“The legal battle against segregation is won, but the community battle goes on.” This quote by Dorothy Day highlights how, legally, people have the ability to be in the same space with people who come from backgrounds different from their own; however, due to societal hierarchies not everyone has the ability to express themselves in the same way in the same space.
This can even be seen at a “welcoming” campus such as Bates College. Bates prides itself for opening its doors to students who come from marginalized groups and how most of the students go here because they want to be an ally. However, Bates neglects the fact that being liberal and seeking positive change isn’t code for more diversity; its code for more inclusivity, which means encouraging and supporting students with marginalized identities.

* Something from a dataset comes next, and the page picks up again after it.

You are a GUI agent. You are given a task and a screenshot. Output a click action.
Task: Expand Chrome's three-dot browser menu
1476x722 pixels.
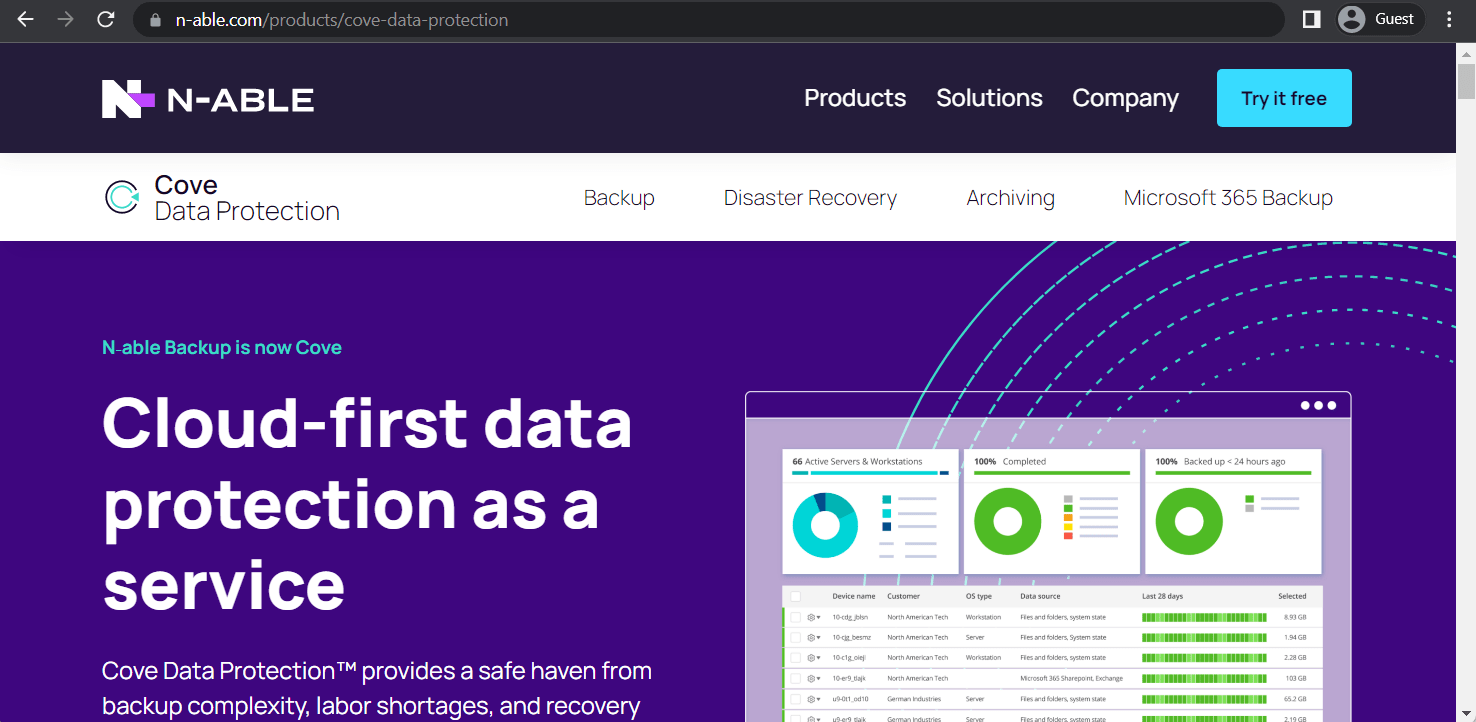coord(1449,18)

Now one of the main arguments that I hear quite often, usually from white individuals, is “I tried to be friends with them [referring to people of color], but they all just hang around each other.” Now this is typically followed by the buzzword that everyone loves or hates: “self-segregation.” This term gets thrown around a lot, especially in the beginning of the school year, even though the people who use it don’t understand the true power that word possesses.
“Self-segregation” is what’s called a “lazy term,” similarly to “reverse-racism,” because segregation prevented people of color from daily tasks, such as going to school or eating at a restaurant. Now people make it seem like these structures that took power away from people is a choice.

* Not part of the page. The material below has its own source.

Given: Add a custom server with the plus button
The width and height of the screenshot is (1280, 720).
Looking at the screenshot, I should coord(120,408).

To truly understand the extent of segregation and why it’s such a harmful structure, we need to establish the role it played in American culture. Segregation started in 1896 with the Supreme Court case Plessy v. Ferguson, which insinuated that there is a difference between white and black people; henceforth, people should be separated by race. This happened right after slaves became free and was a way for white people to “preserve the dominant race [referring to themselves, of course].”
Segregation became the staple of what people in this country were and weren’t allowed to do. People of color weren’t allowed to have the same education as white people, which meant we were less qualified for jobs.
People of color had to enter through the service door of restaurants- now just think about that people had to enter the service door to get food that they are paying for. Plessy v. Ferguson drew a barrier between people of color and white people, and created an imbalance in who had and has power.
Now, Plessy v. Ferguson was eventually overturned by Brown v. Board of Education in 1954, but by that time the idea that people should stick within their own racial group had already been embedded into the minds of the people.
People of color on campus stay within their racial homogeneous groups because white people forced our ancestors to do so. We don’t have a choice to choose what groups we can join because the darker your skin pigmentation, the more you’re judged and criticized for being different. We stay in racial homogeneous groups out of necessity, unlike our white peers who do it out of luxury.
When you’re on a campus where people who do not look like you are dominant, you do not know how to navigate that space without the feeling of getting judged, so we help each other out and remind each other that we’re here for a reason.
Constantly using the term “self-segregation” is a way for white individuals to not acknowledge their white guilt because they don’t want to acknowledge that their ancestors caused groups of people to suffer and be disenfranchised. This doesn’t even mention how segregation is a power structure that white people created to disempower black people; therefore, black people cannot use it to help them in any way.
In any case “self-segregation” is a myth and a term that only has the purpose of trying to make people of color feel bad in an already hostile environment. If that’s the case why don’t people criticize white people for only hanging out with each other?
In order to get rid of segregation on campus, we must make the campus feel accessible for all racial groups without one overpowering the other, and that starts with the people who made the power structure in the first place.